The show, starring Hamish Macbeth’s Ralph Riach and Sam Graham, was a success and transferred to London. A national tour followed, featuring a young Robert Carlyle, then STV commissioned John to write a TV version, which was sold to Channel 4 and starred Forbes Masson.
It wasn’t revived again in a professional setting until now – although it did receive the A-list Hollywood treatment one evening in New York.
“About 10 years ago I got a message from Alan Cumming. We’d been running mates in those early days, but I didn’t realise he was a fan of the play. He told me he was doing a series of performed readings off-Broadway and he would like to do Dead Dad Dog, with Brian Cox. I went over to see it and it went down a storm with the Manhattan audience. I wanted to ask the audience what it was they understood about mid-’80s Edinburgh, which the play is very specifically about.”
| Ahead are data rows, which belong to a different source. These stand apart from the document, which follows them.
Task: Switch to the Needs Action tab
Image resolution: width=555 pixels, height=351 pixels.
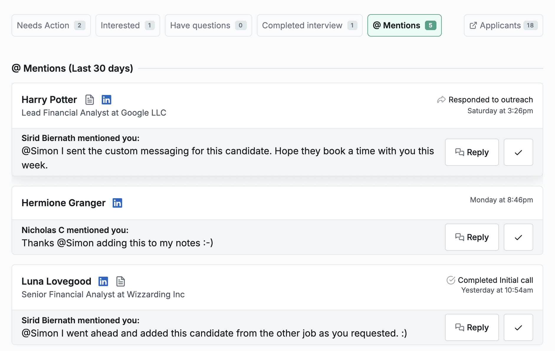Action: (x=51, y=26)
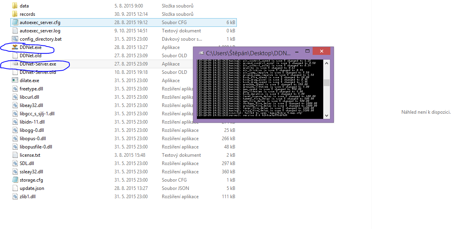
Task: Open the data folder icon
Action: 15,6
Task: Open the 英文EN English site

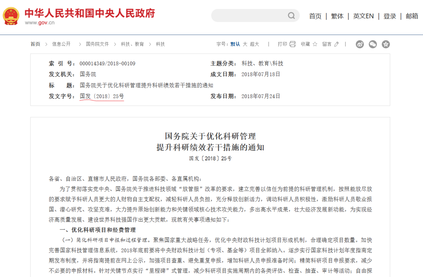Action: 363,16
The initial success of the play allowed John to make his way to London and become a screenwriter and then later a director after he studied at the National Film School.
“Getting the tap-up to write a play was like making the crossover from being part of a gang doing our own thing to becoming part of a world where people pay you to make stuff,” he said.
The first film he wrote and directed after film school was Crush, starring Imelda Staunton, Andie MacDowell and Anna Chancellor.
“Actors of that calibre, you’re hardly helping at all. It’s about removing any obstacles and letting them do what they do,” he said. “Imelda is one of Britain’s most emotional and skilled actresses and no one was happier than me when she was crowned Queen in The Crown.”
John is also an independent film producer, with his latest, a co-production between Germany and Scotland called Falling Into Place, due for release. But when the call came to revive Dead Dad Dog, this time starring Angus Miller and Liam Brennan, he couldn’t resist.
“My old friend and director Liz Carruthers said to me earlier this year that she had a space going in Edinburgh and London (it’s currently playing at the Finborough Theatre) and would I mind if they revived it.
“I’m always amazed that anyone remembers the show, but it seems to have imprinted itself on a certain generation – of Scots in particular. It put in my mind that it was time for a part two.
“I’m now older than the dad in Dead Dad Dog and I have sons, so I’ve written a sequel about Eck in the original now being grown up and having conversations with his sons.
“It’s called Sunny Boy and was supposed to be part of a double bill with Dead Dad Dog, but had to be postponed due to illness, but we’ll have news about it soon.”